杀人放火,我干不出来。至于找小三养小蜜,我倒是有这个心思,可无奈有贼心没贼胆,冷艳的妻子在手机里装了位置监控,我根本不敢有任何非分之想。思来想去,也就只有贪污受贿这事儿了。要是你也这么想,那恭喜你,答对了,因为这和纪委的结论出奇地一致。
我得先声明,我不是那种见利忘义的人,但确实是个利益熏心的人。这得 “归功” 于我的职业,我从事财务工作,大学学的是经济管理。一毕业,就被现在服务的这家央企看中,三十五岁被提拔为财务总监,之后一直在这个岗位上干到退休。
有人说,一辈子只干一个职业,是一件非常快乐的事情。也有人觉得,一辈子困在同一份职业里,是一件非常悲哀的事情。
站在成功者的角度,我赞成第一种说法。因为我工作从不内卷,做事事半功倍,游刃有余。但站在底层的角度,我又赞成第二种说法。毕竟一直干同一份工作,很容易变得碌碌无为,上进心丧失,如同行尸走肉般活着。很长一段时间,我仿佛在这两种状态之间徘徊:有时快乐无比,那是坐在宽敞的办公桌旁发号施令的时候;有时又悲哀至极,是在除了上班和睡觉之外,那些毫无意义地消耗生命的大把时间里。

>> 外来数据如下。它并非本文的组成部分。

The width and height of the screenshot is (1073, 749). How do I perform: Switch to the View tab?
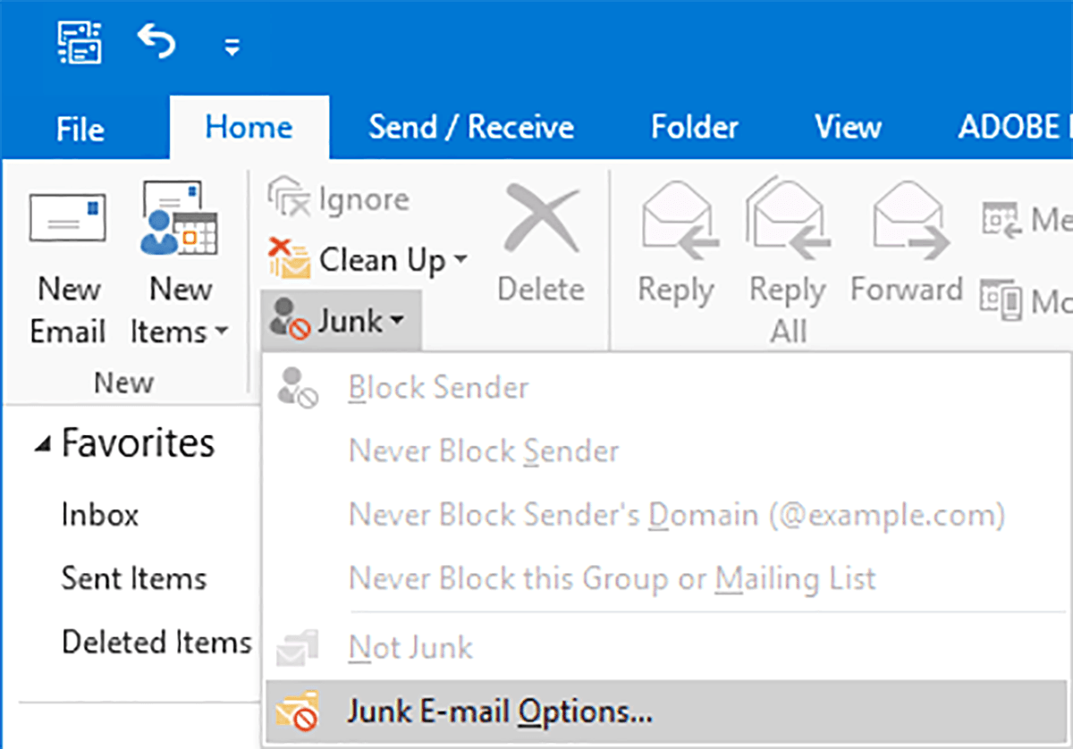pos(848,128)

可有一天,这种悲哀消失了。它源于一次偶然,后来逐渐演变成必然,把我生命中的每一段时光都变成了快乐的赚钱时光刻—— 而且是不择手段地赚钱。
开头提到我害怕朋友托托揭发,这是真事。我朋友不多,大多都是酒肉朋友。酒肉朋友算不上真正的朋友,只能说是相互利用的工具,用得着的时候拿过来,用不着了就丢在一边。托托和他们不一样。托托姓王,名世拓。或许他父亲希望他能开拓世间万事,才给他取了这个名字。我们是发小,同学们都不会念 “拓” 字,听他父母喊 “拓拓,吃饭了”,以为是 “托”,像托儿所的 “托”,就都叫他 “托托”,也有人写成 “王世托”。我是学霸,从来不会写错 “拓” 字,还知道它的含义。我们也因此成了最好的朋友,就像伯牙子期,高山流水遇知音。原本,最好的朋友就该推心置腹、彼此维护,绝不互相算计。可不知为何,托托一次次背叛我,不断给我使绊子。
有一天,他竟然当着同事的面指责我不够意思,说我挣了那么多钱,却不带他一起发家致富。我当场骂了他一句:“你就是个王八蛋。” 我骂他,一是因为他当着这么多人的面,暴露了我的隐私;二是他总在背地里说我是 “托”。
我怕隐私暴露,是担心同事把我挣钱的事和我的职务联系起来,招来纪委的调查。他说我是“托”,这明显是在侮辱我。因为这个“托”有着很强的贬义。
“托” 的贬义最早应该源自陈佩斯的小品。
“托”,第一次出现在我的生活中,是在七十年代后期。当时在济南经四路一个商场门口,一群人疯抢堆在凉席上的毛巾被。我出差住在附近宾馆,手头有点闲钱,生怕错过这个好机会,就挤进人群抢了四件,打算自家、父母家、哥哥姐姐家各一件。回到宾馆,同事告诉我,那些人都是 “托”。他把这些人为什么“托”,怎么“托”,解释得清清楚楚。从那,我第一次知道“托”的贬义,也是第一次被 “托”坑害。所以,好朋友托托背地里说我是“托”,我特别生气。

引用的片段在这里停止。